As a life-long reader of theology and someone who has imbibed from the very best and the very worst theology across several of the most prominent traditions in the church, I have grown increasingly incredulous about the recalcitrant obtuseness of many theologians and clergymen, even great ones (with notable exceptions) about the fate of humanity. It would seem to me that poets, perhaps due to the empathy with which they hone their skills, come across as, well, more humane as well as more Christian when it comes to the question of judgement. I would argue that Eliot’s account of purgation is terrifying, yet not without hope; whereas Edwards’ “Sinners in the Hands of an Angry God” is almost cartoonish in its vicious ugliness. Eliot knows that the fire must come, and most Universalists I respect agree, but there is hope, not beyond the flames, but in them.

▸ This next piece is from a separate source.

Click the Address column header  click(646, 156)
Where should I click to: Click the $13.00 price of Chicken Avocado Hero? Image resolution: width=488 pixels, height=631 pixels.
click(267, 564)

I think we all have the innate longing to discover and be who we truly are. But, the world as it is will not allow this; nor, sadly will we, given our weaknesses and internal contradictions. We get glimpses of our true selves, but these are only glimmers cast under the shadow of our own mortality and inability to “fix” our terminal flaws. But there is tremendous hope for us all when the fire of purgation gives way to transfiguration, where the fire and the rose are one and all shall be well and all manner of thing shall be well.
**Note: Fr. Kimel over at Eclectic Orthodoxy has a great series of reflections on Four Quartets called Meditating Four Quartets that I highly recommend to anyone who wants to take the time to read through Eliot’s brilliant and challenging masterpiece.